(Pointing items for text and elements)
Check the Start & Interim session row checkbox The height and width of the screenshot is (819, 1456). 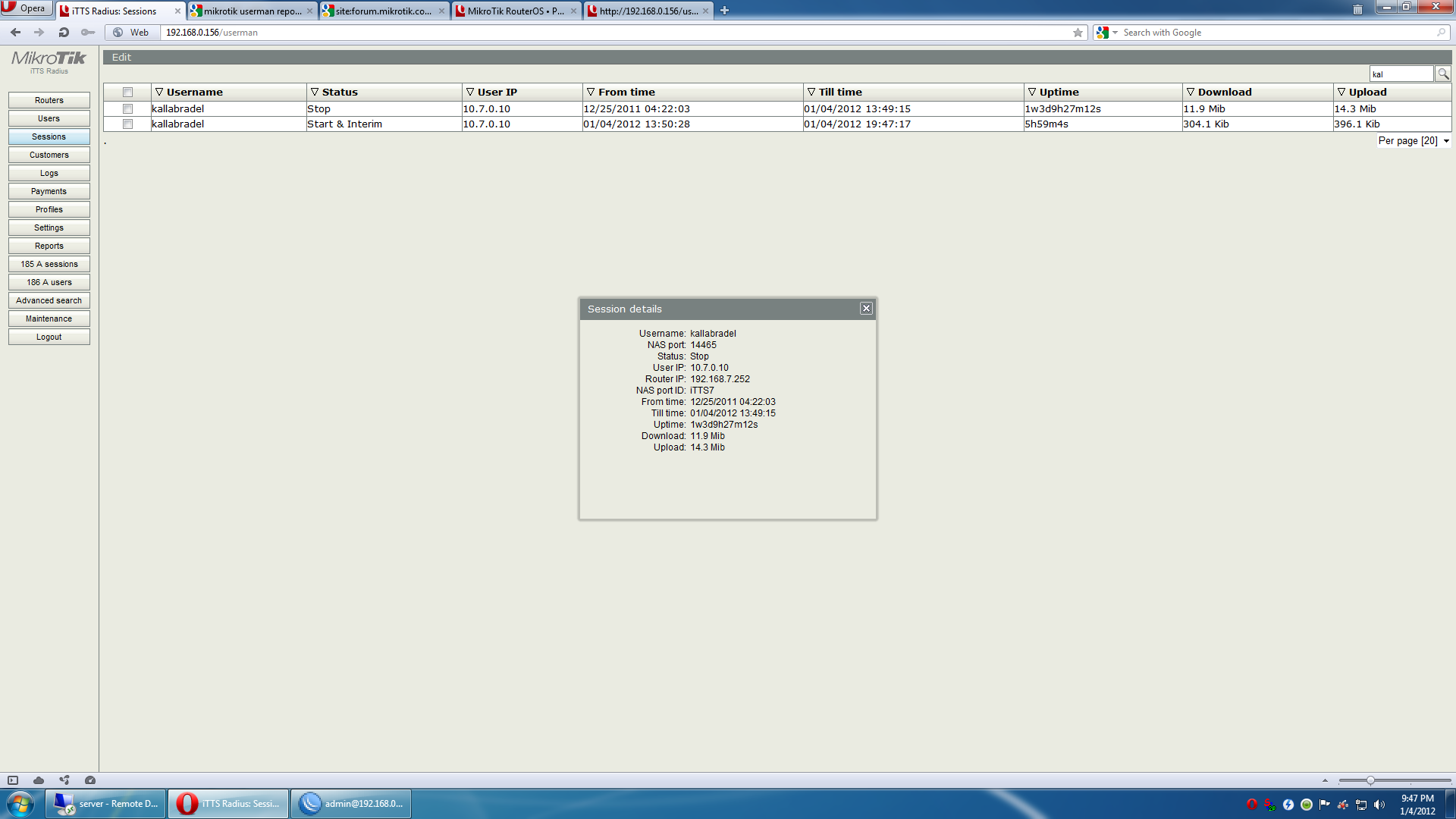coord(127,124)
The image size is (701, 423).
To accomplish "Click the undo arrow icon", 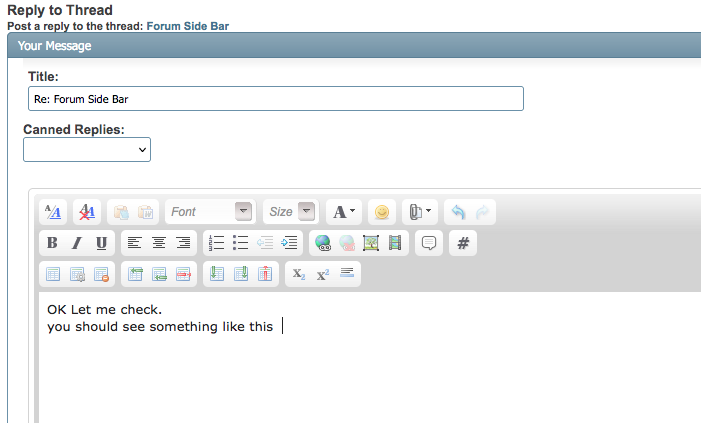I will pos(458,212).
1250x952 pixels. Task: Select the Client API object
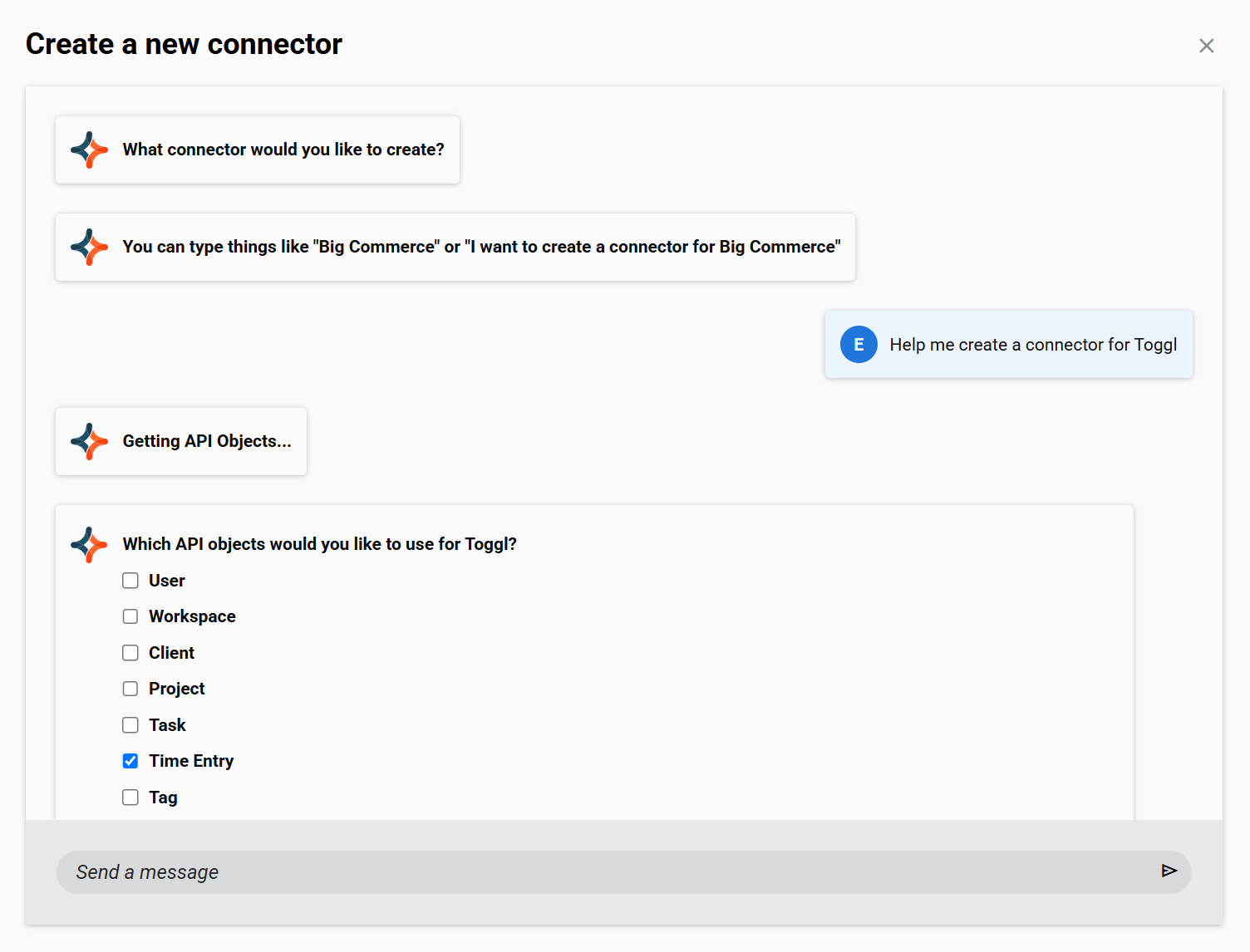point(130,652)
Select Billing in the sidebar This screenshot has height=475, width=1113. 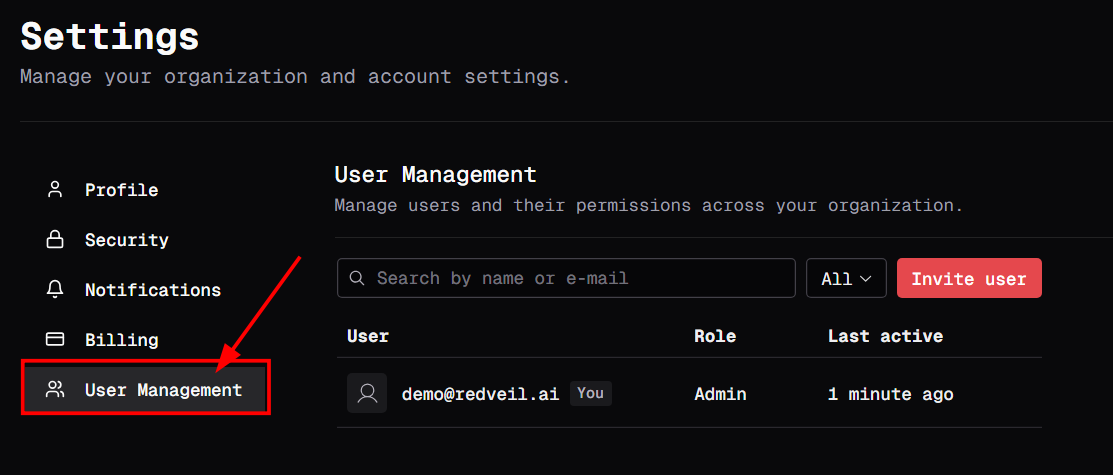[121, 340]

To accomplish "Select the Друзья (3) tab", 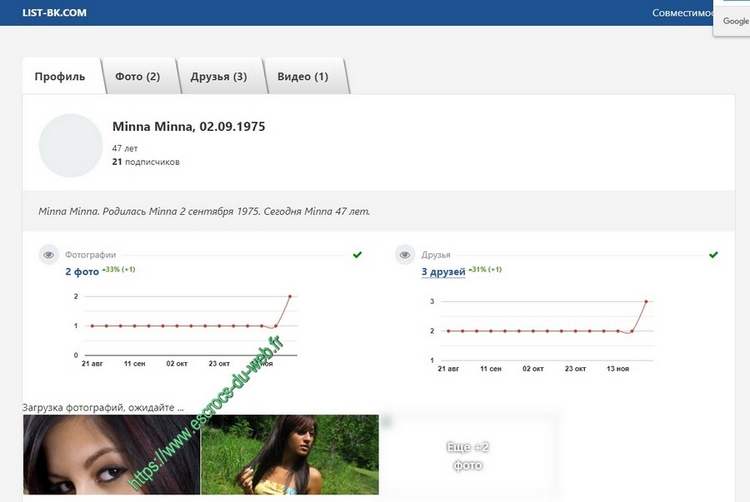I will tap(218, 76).
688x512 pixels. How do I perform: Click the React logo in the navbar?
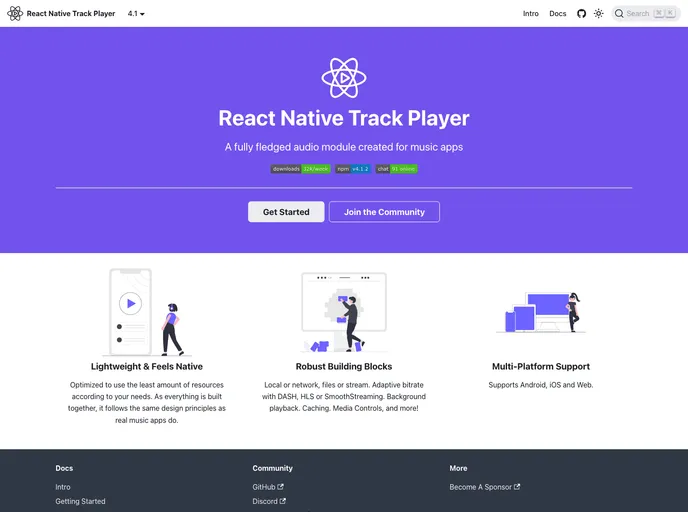pyautogui.click(x=15, y=14)
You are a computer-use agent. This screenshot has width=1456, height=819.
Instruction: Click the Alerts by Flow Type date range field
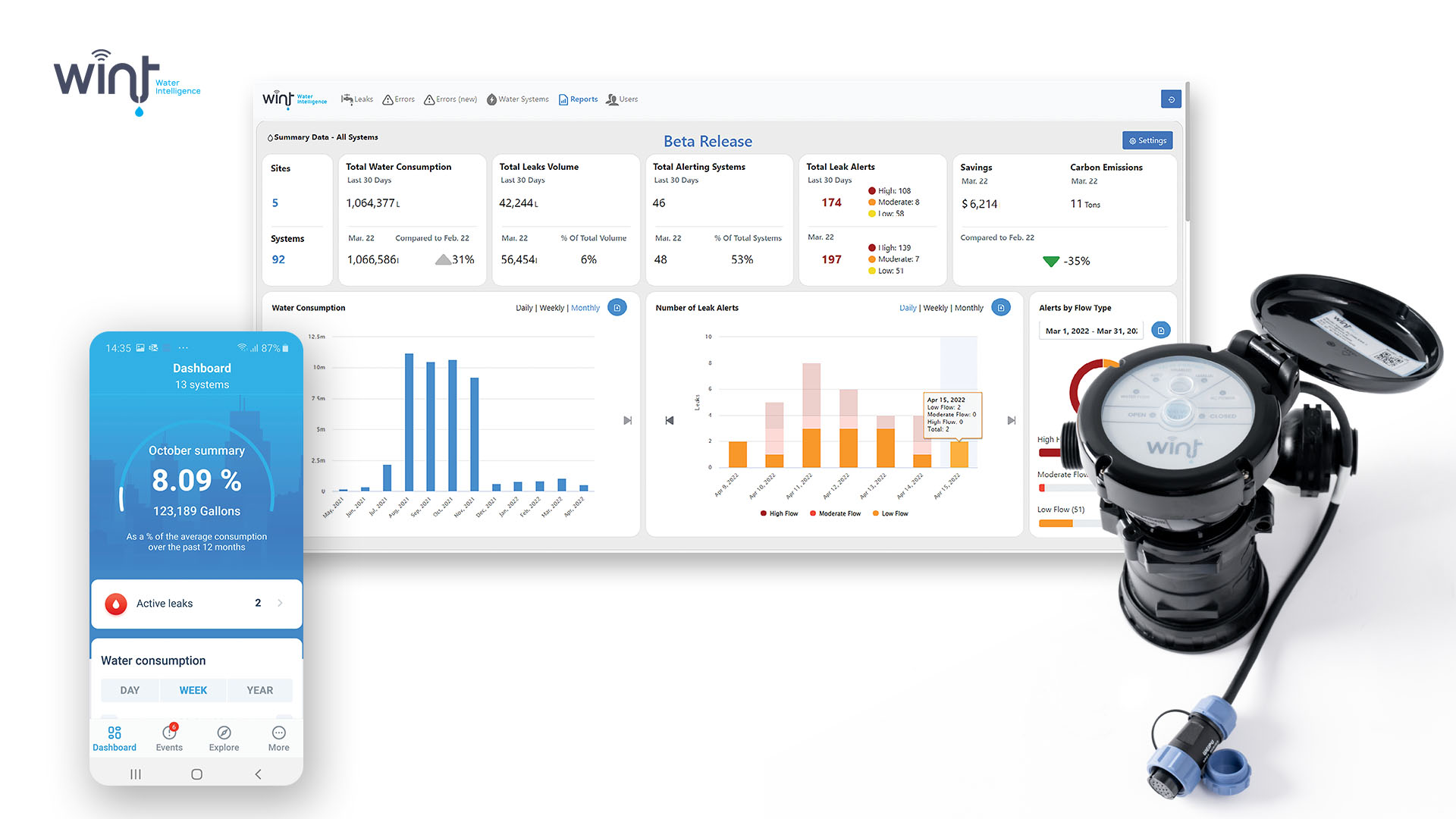pyautogui.click(x=1090, y=331)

WHAT THIS TASK INVOLVES - From the line containing "688x512 pixels. How" through the last item, reproduce the lines with "date range field" replaced by "date picker" and everything else unchanged. Leave the pictures out of the answer.

TASK RESULT -
688x512 pixels. How do I perform: Click the React logo in the navbar?
pyautogui.click(x=15, y=14)
You are a computer-use agent. This screenshot has width=1456, height=819.
Instruction: Click the Alerts by Flow Type date picker
pyautogui.click(x=1090, y=331)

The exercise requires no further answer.